Activity
What is needed is an exact copy of the records, with the images left out.

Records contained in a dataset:
----------------

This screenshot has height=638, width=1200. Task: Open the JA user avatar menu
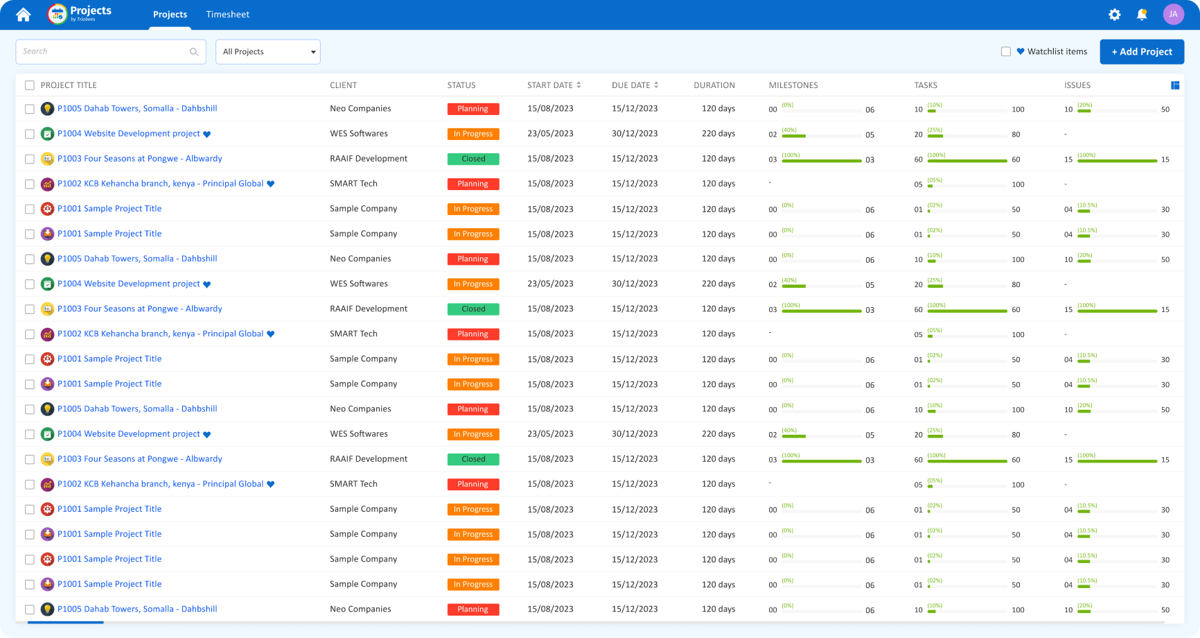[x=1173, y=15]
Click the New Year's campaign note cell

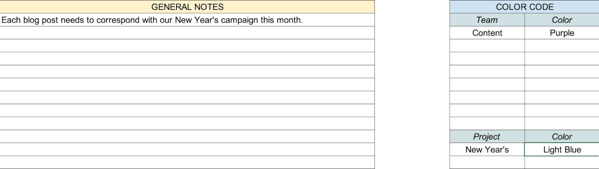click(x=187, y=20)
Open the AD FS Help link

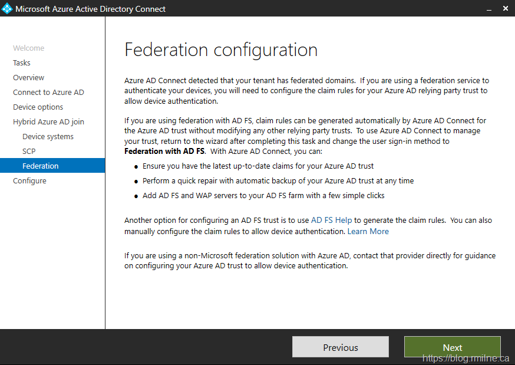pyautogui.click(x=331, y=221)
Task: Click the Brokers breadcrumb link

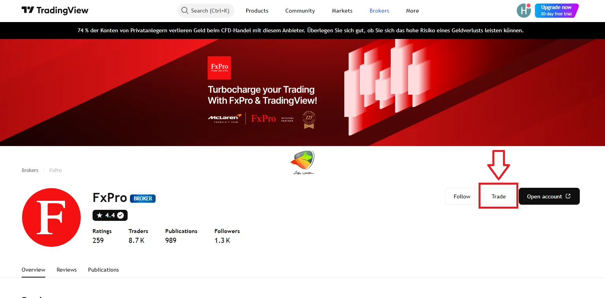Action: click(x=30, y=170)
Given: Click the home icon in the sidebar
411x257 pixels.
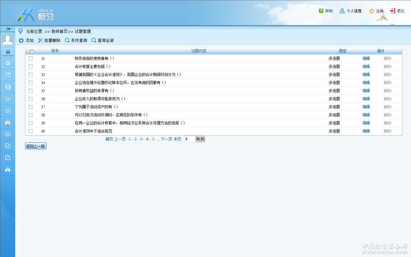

----------------

Response to this exercise
This screenshot has height=638, width=1200. Task: Open the JA user avatar menu
[x=1173, y=15]
Click the New Year's campaign note cell

click(x=187, y=20)
Open the AD FS Help link

pyautogui.click(x=331, y=221)
Task: Click the Brokers breadcrumb link

Action: click(x=30, y=170)
Given: Click the home icon in the sidebar
411x257 pixels.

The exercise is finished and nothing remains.